Bug 201347

Summary: pam_pkcs11 needs to examine the Logined smartcard environment variable
Product: Red Hat Enterprise Linux 5 Reporter: Bob Relyea <rrelyea>
Component: pam_pkcs11Assignee: Bob Relyea <rrelyea>
Status: CLOSED CURRENTRELEASE QA Contact:
Severity: medium Docs Contact:
Priority: medium    
Version: 5.0CC: blord, ohegarty, rrelyea, rstrode, tmraz
Target Milestone: ---   
Target Release: ---   
Hardware: All   
OS: Linux   
Whiteboard:
Fixed In Version: 5.0.0 Doc Type: Bug Fix
Doc Text:
Story Points: ---
Clone Of: Environment:
Last Closed: 2006-11-13 14:28:21 UTC Type: ---
Regression: --- Mount Type: ---
Documentation: --- CRM:
Verified Versions: Category: ---
oVirt Team: --- RHEL 7.3 requirements from Atomic Host:
Cloudforms Team: --- Target Upstream Version:
Embargoed:
Bug Depends On:    
Bug Blocks: 181386, 181509, 202651    

Description Bob Relyea 2006-08-04 15:23:39 UTC
Description of problem:

If we have logged in with a particular smart card, an environment variable is
set. pam_pkcs11 needs to examine that variable and not allow additional
authentications unless it is with that particular smart card.
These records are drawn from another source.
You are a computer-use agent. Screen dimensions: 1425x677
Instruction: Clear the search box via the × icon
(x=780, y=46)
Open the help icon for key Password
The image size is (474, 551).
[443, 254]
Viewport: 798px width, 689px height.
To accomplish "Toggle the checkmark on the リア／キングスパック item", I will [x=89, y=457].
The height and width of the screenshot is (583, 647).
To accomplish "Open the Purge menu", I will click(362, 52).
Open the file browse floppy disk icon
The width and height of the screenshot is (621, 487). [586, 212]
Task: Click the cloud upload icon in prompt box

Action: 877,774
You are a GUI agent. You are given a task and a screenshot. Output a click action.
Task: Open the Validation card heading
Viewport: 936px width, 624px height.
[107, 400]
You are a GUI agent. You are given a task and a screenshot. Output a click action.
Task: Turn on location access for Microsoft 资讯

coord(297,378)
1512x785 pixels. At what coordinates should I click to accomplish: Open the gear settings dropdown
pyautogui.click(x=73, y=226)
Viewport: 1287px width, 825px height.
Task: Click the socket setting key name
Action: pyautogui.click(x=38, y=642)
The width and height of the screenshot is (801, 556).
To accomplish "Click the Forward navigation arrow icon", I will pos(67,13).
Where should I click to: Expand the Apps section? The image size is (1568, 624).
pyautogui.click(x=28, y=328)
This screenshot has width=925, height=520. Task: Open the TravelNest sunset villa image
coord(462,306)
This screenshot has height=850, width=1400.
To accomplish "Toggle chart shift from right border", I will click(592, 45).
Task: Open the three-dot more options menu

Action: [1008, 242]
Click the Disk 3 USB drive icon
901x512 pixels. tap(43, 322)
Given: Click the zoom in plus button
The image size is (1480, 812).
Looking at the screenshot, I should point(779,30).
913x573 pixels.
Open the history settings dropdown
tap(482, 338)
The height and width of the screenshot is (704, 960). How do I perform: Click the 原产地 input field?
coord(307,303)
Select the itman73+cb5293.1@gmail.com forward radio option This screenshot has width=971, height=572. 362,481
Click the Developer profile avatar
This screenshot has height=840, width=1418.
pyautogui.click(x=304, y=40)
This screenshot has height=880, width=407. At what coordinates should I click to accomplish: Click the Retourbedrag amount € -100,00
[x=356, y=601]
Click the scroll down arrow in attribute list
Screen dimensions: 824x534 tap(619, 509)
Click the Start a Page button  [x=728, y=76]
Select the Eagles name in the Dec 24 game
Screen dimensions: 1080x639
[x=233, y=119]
Version-Release number of selected component (if applicable):

FC6 test 2, devel

Comment 1 Ray Strode [halfline] 2006-08-11 21:01:15 UTC
*** Bug 202264 has been marked as a duplicate of this bug. ***

Comment 3 Bob Relyea 2006-09-13 00:07:42 UTC
*** Bug 195958 has been marked as a duplicate of this bug. ***

Comment 4 Bob Relyea 2006-09-13 18:03:48 UTC
Fixed in pam_pkcs11-0.5.3-17


Comment 6 Orla Hegarty 2006-09-20 00:09:45 UTC
Release Criteria match 16.d

Comment 7 Orla Hegarty 2006-09-25 21:24:49 UTC
I tried again on my i386 box and I can definitely reproduce this bug there too
now. The main difference between my current i386 box and my x86_84 box is that
my x86_64 box doesn't lock when the smart card is removed due to bug#208018 and
to reproduce this bug there I have to manually lock the screen. 

Steps to Reproduce:
1. From the menu; System -> Administration -> Authentication -> Authentication tab
2. Configure Smart Card -> Card Removal Action -> Lock
3. Log in with a smart card 
4. Remove the smart card
5. Re-insert the smart card
6. Type Kerberos ID to login

I can login with kerberos ID after first logging in with a Smart Card. This
should not be allowed. 

REOPEN - FAILS_QA

Comment 8 Bob Relyea 2006-09-26 18:13:15 UTC
Fixed in pam_pkcs11-0.5.3-21

Comment 9 Orla Hegarty 2006-10-12 18:12:35 UTC
$ rpm -qa | grep pam_pkcs11
pam_pkcs11-0.5.3-22
pam_pkcs11-0.5.3-22

VERIFIED fixed against 20061006.2 

Comment 10 Jay Turner 2006-11-13 14:28:21 UTC
Closing out as included in latest RHEL5 builds (20061111.0)